Major clinical trials that have employed intravascular imaging modalities to evaluate the impact of intensive lipid lowering regimens on coronary atherosclerosis. AMI, acute myocardial infarction; CAD, coronary artery disease; NSTEMI, non-ST-elevation myocardial infarction.
Table 2.
Lipid lowering medical therapies and coronary atherosclerosis.
Lipid Lowerirng Agent | Mechanism of Lipid Lowering | Impact on Coronary Plaque |
---|---|---|
Statins | Inhibit HMG CoA reductase Upregulate LDL receptor expression |
Promote plaque regression and stabilization (increase calcification, increase fibrous cap thickness, decrease lipid) in direct association with the degree of lipid lowering |
Ezetimibe | Inhibit NPC1L1 Inhibit intestinal cholesterol absorption Upregulate LDL receptor expression |
Greater plaque regression when administered in combination with statins |
PCSK9 inhibitors | Inhibit PCSK9 Upregulate LDL receptor expression |
Monoclonal antibodies promote plaque regression and stabilization (increase calcification, increase fibrous cap thickness, decrease lipid) |
Bempedoic acid | Inhibit ATP citrate lyase Upregulate LDL receptor expression |
Not yet studied |
Evinacumab | Inhibit ANGPTL3 Non-LDL receptor mediated reduction in LDL-C |
Not yet studied |
Classes of medical lipid lowering therapies, their mechanism of action and impact on coronary atherosclerosis using intravascular imaging modalities.
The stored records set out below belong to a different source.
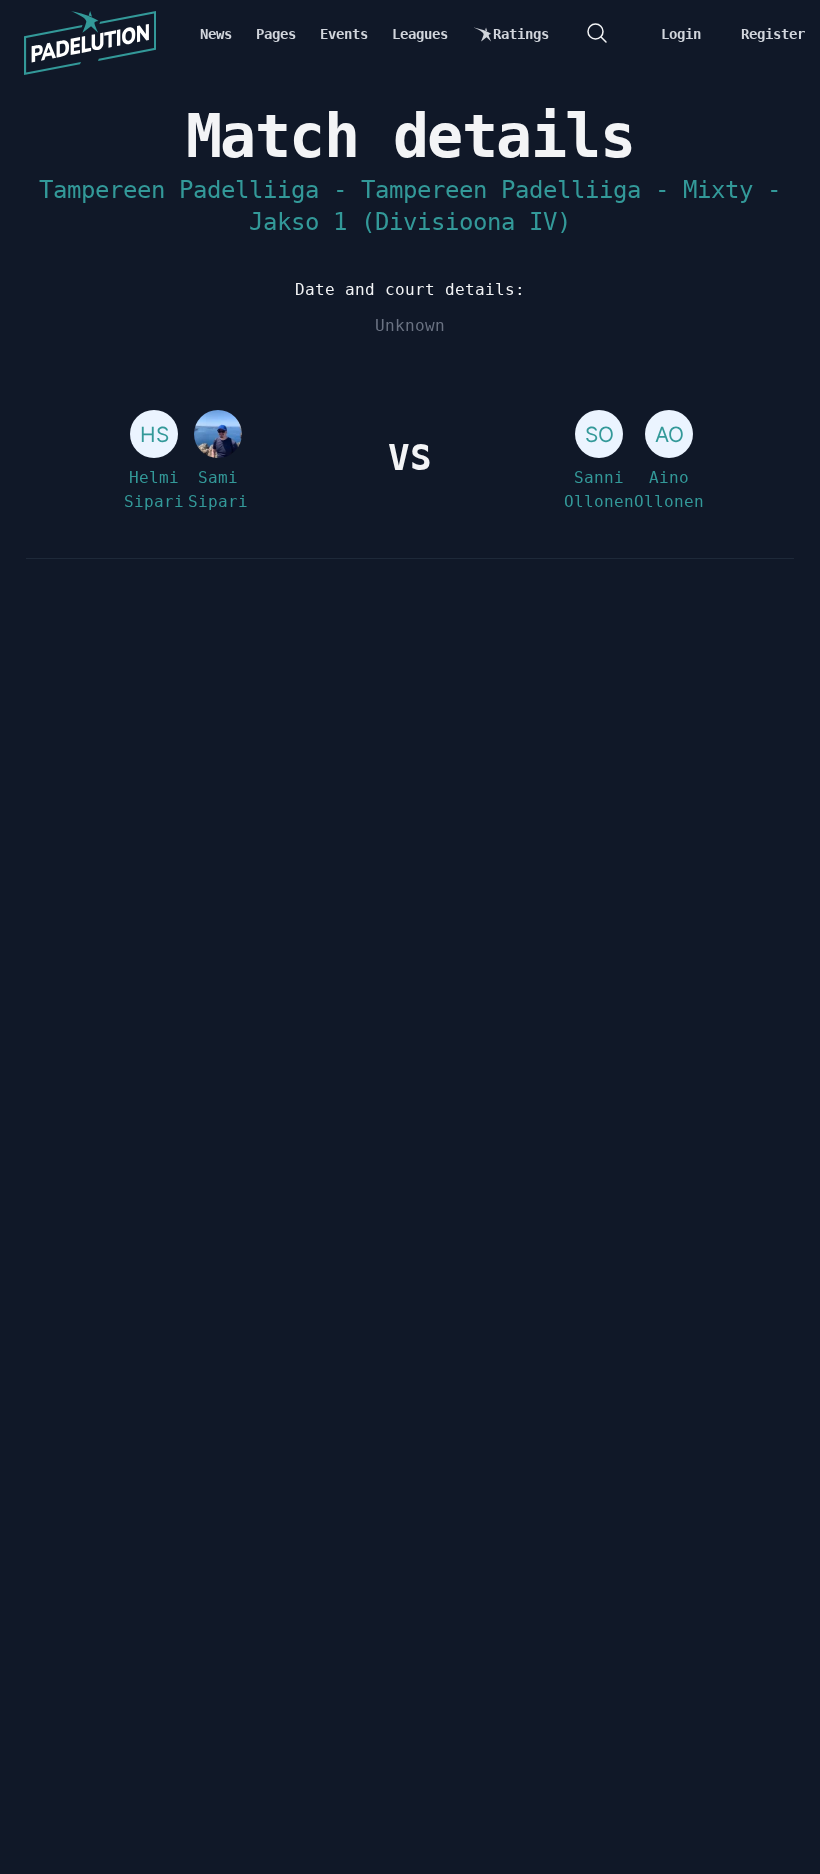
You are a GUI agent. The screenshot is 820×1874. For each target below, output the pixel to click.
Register (773, 34)
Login (681, 34)
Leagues (420, 34)
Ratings (521, 34)
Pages (276, 34)
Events (344, 34)
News (216, 34)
ANGPTL3, angiopotein like protein; ATP, adenosine triphosphate; HMG CoA, hydroxy methylglutaryl coenzyme reductase A; LDL-C, low density lipoprotein cholesterol; NPC1L1, Neiman Pick C 1L1; PCSK9, proprotein convertase subtilisin kexin type 9.
2. Development of intravascular imaging modalities
While coronary angiography and carotid intima-medial thickness have been widely employed to study the effects of medical therapies on vascular disease, they are limited in the information that they can provide. Angiography generates a two-dimensional silhouette of the arterial lumen and does not directly image the vessel wall, the site in which atherosclerotic plaques reside. Similarly, carotid intima-medial thickening reflects changes in the normal layers of the artery wall and while it correlates with cardiovascular risk it does not directly image atherosclerotic plaque. The placement of imaging probes on the tips of intravascular catheters have permitted direct visualization of atherosclerosis within the coronary arteries with the opportunity to characterize the burden and individual components of atheroma.
Intravascular ultrasound generates high resolution images of the full thickness of the coronary artery wall and permits quantitation of the volumetric burden of atherosclerosis in a vascular segment. Advances in imaging quality have permitted its use for direct evaluation of atheroma, beyond a role for the interventional cardiologist in guiding their percutaneous procedures. Clinical studies have demonstrated that the burden and progression of coronary atherosclerosis on IVUS associate with prospective cardiovascular risk [8]. These studies demonstrate that patients experiencing a clinical event have a greater increase in percent atheroma volume (PAV) of 0.55% compared with those that remain event free[8] and that therapeutic induced regression of PAV by 1% associates with a 20% reduction in the rate of major adverse cardiovascular events [9]. However, IVUS imaging is limited in its ability to characterize the composition of coronary atherosclerosis, beyond detection of calcium and evidence of echogenicity and attenuation, which have been reported to associate with more vulnerable plaques [10].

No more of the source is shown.